Película:  Nace Una Estrella (A Star is Born)
Dirección: Bradley Copper
Año: 2018
Plataforma: Cartelera

 

En 5 líneas esta película:

Es un drama

Cuenta con una buena banda sonora

Se sostiene por el carisma de sus protagónicos

Tiene algunas fallas que son rescatados gracias a la narración

Es el tercer re-make de la película

 

  

 

¿Alguna vez has escuchado el término pigmalión? Pues este nace a partir del mito del poeta romano Ovidio, dentro de su libro Las Metamorfosis. El mito, a grandes rasgos, cuenta cómo un escultor se enamora de su obra. Una escultura de mujer cuya elaboración era tan perfecta y bella que el creador llegó a tratarla como un ser humano. Al ver esto, la diosa Afrodita interviene para hacer que la obra cobrase vida. En la realidad, el concepto de pigmalión se utiliza para denominar a una persona que, desde el punto de vista cultural o social, da los conocimientos y herramientas necesarios a alguien más, haciéndolo así una suerte de discípulo y modelando, de cierto modo, su comportamiento y vida para bien o para mal. 

Pigmalión es utilizado como alegoría y punto de partida para inspirar desde teatro hasta cine. Nace Una Estrella, debut como director del actor Bradley Cooper, es el tercer remake de esta historia, y antes que esta iteración vimos la de 1954, dirigida por George Cukor y protagonizada por Judy Garland; y la del 1976, de Frank Pierson con Barbra Streisand. De ésta última es de donde Cooper toma inspiración para esta nueva versión que protagoniza la cantante Lady Gaga. 

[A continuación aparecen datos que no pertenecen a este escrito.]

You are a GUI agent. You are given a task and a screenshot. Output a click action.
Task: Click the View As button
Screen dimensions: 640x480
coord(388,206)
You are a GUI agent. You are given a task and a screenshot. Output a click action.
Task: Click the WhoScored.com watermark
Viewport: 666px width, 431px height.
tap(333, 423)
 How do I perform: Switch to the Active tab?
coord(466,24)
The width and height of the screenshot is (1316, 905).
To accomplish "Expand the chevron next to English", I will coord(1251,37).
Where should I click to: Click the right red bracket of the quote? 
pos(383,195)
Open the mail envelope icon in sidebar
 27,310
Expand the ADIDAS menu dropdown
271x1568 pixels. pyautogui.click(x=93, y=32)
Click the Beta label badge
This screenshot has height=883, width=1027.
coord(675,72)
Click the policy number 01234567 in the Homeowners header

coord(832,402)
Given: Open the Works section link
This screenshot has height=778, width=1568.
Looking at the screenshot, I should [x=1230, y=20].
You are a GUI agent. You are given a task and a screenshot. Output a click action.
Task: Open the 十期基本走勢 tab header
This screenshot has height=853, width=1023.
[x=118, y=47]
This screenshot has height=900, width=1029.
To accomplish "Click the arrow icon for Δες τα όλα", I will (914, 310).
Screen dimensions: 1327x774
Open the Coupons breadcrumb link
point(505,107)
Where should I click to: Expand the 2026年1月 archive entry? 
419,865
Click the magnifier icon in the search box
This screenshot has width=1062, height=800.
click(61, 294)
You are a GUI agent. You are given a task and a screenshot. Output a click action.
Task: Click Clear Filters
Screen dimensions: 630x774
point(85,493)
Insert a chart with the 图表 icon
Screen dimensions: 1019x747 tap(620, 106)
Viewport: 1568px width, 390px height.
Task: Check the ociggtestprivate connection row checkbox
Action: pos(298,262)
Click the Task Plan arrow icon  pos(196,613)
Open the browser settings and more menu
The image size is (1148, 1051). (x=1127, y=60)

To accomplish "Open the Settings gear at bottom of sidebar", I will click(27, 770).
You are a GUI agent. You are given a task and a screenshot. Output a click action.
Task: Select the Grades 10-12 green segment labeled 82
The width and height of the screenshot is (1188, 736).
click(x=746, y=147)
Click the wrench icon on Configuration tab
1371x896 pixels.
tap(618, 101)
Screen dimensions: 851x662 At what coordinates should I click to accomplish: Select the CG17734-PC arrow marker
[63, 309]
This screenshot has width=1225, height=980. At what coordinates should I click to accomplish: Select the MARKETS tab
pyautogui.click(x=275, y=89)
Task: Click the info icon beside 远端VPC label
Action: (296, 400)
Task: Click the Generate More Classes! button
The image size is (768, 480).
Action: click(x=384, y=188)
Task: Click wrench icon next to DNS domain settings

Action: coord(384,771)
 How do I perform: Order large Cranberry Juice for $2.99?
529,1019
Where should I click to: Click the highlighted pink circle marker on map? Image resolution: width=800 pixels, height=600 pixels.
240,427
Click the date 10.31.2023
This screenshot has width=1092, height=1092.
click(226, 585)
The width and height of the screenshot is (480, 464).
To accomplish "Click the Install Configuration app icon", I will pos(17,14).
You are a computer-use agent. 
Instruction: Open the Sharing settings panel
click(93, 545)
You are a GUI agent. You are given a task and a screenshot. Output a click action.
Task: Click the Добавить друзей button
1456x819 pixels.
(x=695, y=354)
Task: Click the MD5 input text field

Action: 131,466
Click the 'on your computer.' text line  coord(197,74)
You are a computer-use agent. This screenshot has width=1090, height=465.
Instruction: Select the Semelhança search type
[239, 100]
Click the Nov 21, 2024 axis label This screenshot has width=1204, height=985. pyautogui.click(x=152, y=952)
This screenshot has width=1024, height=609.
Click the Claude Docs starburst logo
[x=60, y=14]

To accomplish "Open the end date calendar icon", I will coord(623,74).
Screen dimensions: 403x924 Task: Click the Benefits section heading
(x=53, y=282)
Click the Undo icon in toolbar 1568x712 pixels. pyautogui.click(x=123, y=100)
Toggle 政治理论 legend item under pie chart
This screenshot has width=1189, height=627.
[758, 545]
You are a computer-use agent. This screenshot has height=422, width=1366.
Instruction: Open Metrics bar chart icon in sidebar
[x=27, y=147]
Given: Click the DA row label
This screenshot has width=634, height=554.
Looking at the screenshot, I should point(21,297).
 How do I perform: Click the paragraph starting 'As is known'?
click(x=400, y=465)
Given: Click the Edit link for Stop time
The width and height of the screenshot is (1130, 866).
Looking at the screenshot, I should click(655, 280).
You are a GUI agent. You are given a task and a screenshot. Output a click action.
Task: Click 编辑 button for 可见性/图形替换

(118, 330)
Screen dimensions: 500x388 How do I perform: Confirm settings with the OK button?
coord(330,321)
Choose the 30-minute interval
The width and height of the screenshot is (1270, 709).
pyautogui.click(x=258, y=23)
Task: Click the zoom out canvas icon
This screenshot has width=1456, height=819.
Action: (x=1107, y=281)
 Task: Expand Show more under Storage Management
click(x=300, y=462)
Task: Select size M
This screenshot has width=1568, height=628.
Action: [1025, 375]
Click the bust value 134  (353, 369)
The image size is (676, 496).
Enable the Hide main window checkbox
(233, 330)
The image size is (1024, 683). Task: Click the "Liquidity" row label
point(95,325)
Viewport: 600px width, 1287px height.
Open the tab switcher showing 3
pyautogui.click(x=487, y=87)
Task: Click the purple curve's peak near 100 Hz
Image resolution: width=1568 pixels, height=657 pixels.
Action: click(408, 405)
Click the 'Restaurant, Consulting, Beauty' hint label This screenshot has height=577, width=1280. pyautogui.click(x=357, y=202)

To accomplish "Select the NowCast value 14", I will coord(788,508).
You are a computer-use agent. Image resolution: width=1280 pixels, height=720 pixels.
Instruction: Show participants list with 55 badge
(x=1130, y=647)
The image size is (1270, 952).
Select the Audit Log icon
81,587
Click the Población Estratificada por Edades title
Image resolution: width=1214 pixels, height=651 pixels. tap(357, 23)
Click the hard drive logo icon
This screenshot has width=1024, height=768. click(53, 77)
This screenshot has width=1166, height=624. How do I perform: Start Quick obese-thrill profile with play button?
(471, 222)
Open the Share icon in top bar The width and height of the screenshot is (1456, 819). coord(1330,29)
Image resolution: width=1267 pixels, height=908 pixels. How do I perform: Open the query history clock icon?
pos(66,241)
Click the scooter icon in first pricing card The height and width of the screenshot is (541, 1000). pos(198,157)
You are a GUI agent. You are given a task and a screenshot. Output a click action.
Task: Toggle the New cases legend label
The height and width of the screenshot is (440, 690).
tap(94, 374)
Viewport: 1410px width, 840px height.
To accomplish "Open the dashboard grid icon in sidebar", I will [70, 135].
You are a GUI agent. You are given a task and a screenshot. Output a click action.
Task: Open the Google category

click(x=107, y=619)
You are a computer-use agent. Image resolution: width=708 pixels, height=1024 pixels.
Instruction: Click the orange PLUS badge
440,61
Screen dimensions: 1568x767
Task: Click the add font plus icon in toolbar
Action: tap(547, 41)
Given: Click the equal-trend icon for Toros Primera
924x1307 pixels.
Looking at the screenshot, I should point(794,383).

La carrera de un consagrado cantante de country (Cooper) está en declive, su audición disminuye y su alcoholismo se eleva. Después de un concierto, Jackson va de copas a un bar gay. Ahí, por recomendación de un cliente, se queda a ver la actuación de Ally, una mesera que algún día quisiera ser cantante. Ally sorprende a todos con su versión cabaret de La Vie en Rose. Jackson y Ally empiezan a salir y, como el mito de Ovidio, el creador se enamora de su obra, pues el famoso músico ayuda a la entonces mesera a sobresalir en el difícil mundo de la música, donde actualmente poco se valora el contenido y otro menos la presencia femenina.

La mancuerna Copper-Gaga logra, cada quien por su parte, salir de su zona de confort y paralelamente combinar las áreas donde los conocemos normalmente. Gaga siempre ha dicho que quería ser actriz, y sus apariciones en pantalla han sido pocas y en algunos casos pequeñas. También vemos a una Gaga más natural, sin tanta producción y, paradójicamente, interpretando el papel de la chica que quiere cantar y que tiene talento para hacerlo más no la oportunidad; del lado de Copper, su faceta musical, como compositor y cantante. Ambos componen la banda sonora completamente original, cuyas canciones fueron en su mayoría interpretadas en directo para añadirle intensión.

El reparto, además de Copper y Gaga, está conformado por Sam Elliot, icono del cine western, quien tiene que salvar el pellejo de Jackson cada que éste se sale de control. Hay que decirlo, a veces, las cerca de dos horas de duración tienden a ser predecibles y melodramáticas, pero la música y las actuaciones hacen que estos pequeños detalles pasen, de alguna manera, desapercibidos. Nos centramos en el amor entre el creador y su obra, uno siempre incondicional y honesto. Con ello, el resultado de la opera primera de Bradley Cooper y el debut cinematográfico de Lady Gaga en el cine plantea dos cosas: ¿qué tanto estás dispuesto a perder de ti mismo en pos de un fin? y ¿de verdad la novedad está aniquilando a los clásicos?